When it comes to retail, things can get a bit… wild. Wendy Liebmann, CEO, Founder and Chief Shopper (only in retail are there titles like this) for WSL Strategic Retail took attendees of her afternoon breakout session on a worldwide shopping safari to find what’s working in stores. Let me unpack for you…
The key takeaway from our journey? The modern shopper can’t be confined. Shoppers aren’t satisfied with a store, they want something more.
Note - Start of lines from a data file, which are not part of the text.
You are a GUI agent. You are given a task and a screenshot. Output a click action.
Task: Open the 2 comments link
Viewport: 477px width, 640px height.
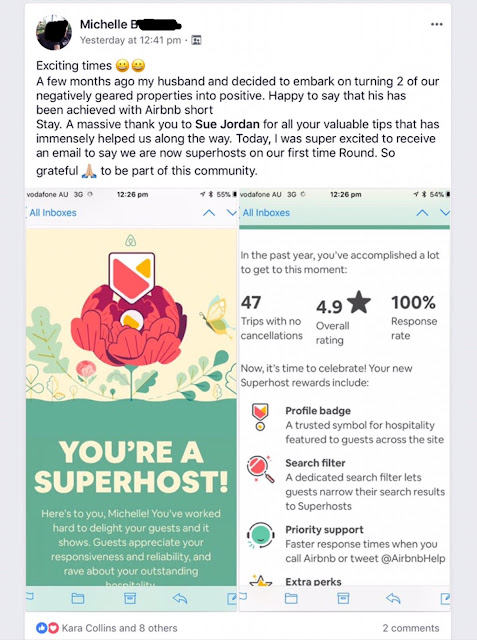pyautogui.click(x=410, y=628)
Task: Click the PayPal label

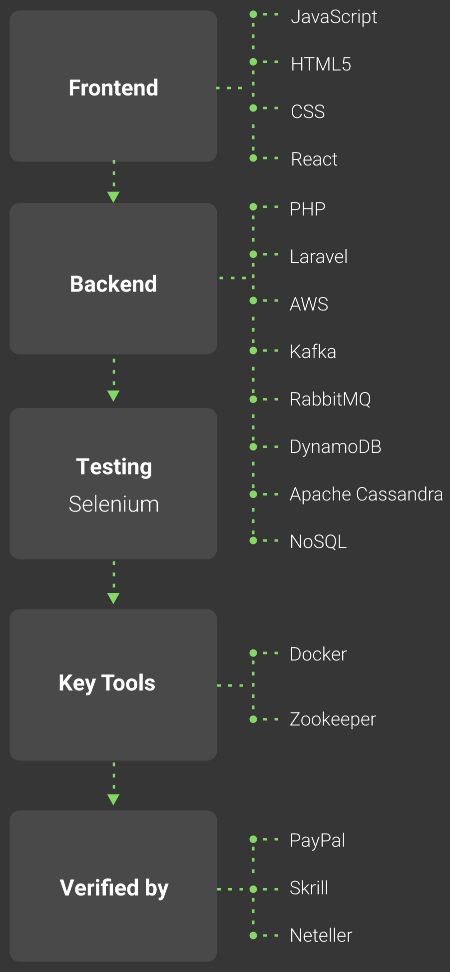Action: click(317, 841)
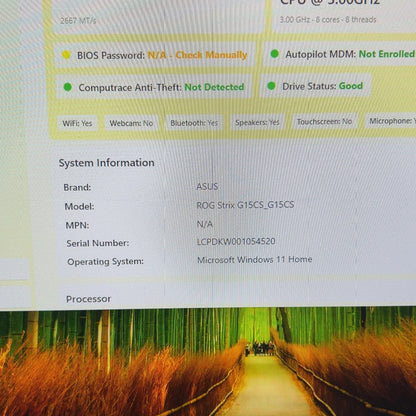This screenshot has height=416, width=416.
Task: Click the Not Enrolled status text
Action: (387, 54)
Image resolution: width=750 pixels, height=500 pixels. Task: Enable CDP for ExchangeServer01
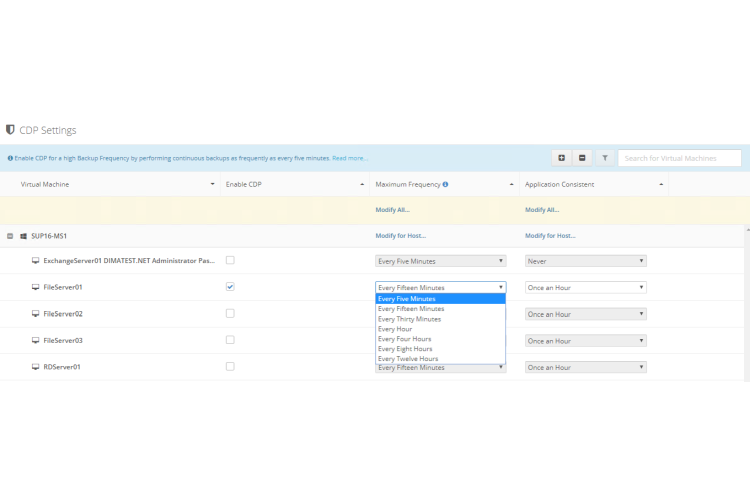(x=230, y=260)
Wendy Liebmann, CEO, Founder and Chief Shopper, WSL Strategic Retail
Technology has created “hyper-channel shoppers” as Liebmann named them, who won’t sit back and let retailers define for them what they can and can’t buy, or where they have to buy it. In Tokyo, Uniqlo (think $9 t-shirts) and high-end luxury store, Dover Street Market, nearly share a store space, with open floor plan concepts and what Liebmann describes as a “runway” separating the stores, making it easy and acceptable to shop either store, or both.
In London, Burberry has opened a store that takes omnichannel shopping to the next level – completely designing their brick-and-mortar off the website. Inside the store, you feel like you’re in the website, with interactive screens throughout the space acting as mirrors and display cases acting as “mood setters” transforming the store to highlight seasons, or a new line. For example, they’ve simulated rainstorms to give shoppers a feel for how their legendary raincoats will look in any weather.
It’s not just a nice, clean or cool store shoppers want; they are looking for an experience. While Toronto’s Lululemon is a traditional brick-and-mortar, their stores are anything but traditional. It’s more than a fabulous fitness clothing store it’s a lifestyle store. lululemon is known for moving aside the clothing racks for yoga classes, building community with their shoppers.
Shoppers aren’t one-size-fits-all, and the closer a retailer can get in matching their store to their consumer the better. Walgreens’ new flagship store in Chicago is completely designed around “daily living” for the urbanite. Forget everything you know about drugstores as you walk through the doors, this place even has a sushi bar and wine department – in addition to the sections you expect from a drugstore, like a pharmacy and paper towels. Perfect one-stop shopping for the city dweller living far from a large, suburban grocery store.
I don’t know about you, but I’ve got the travel bug.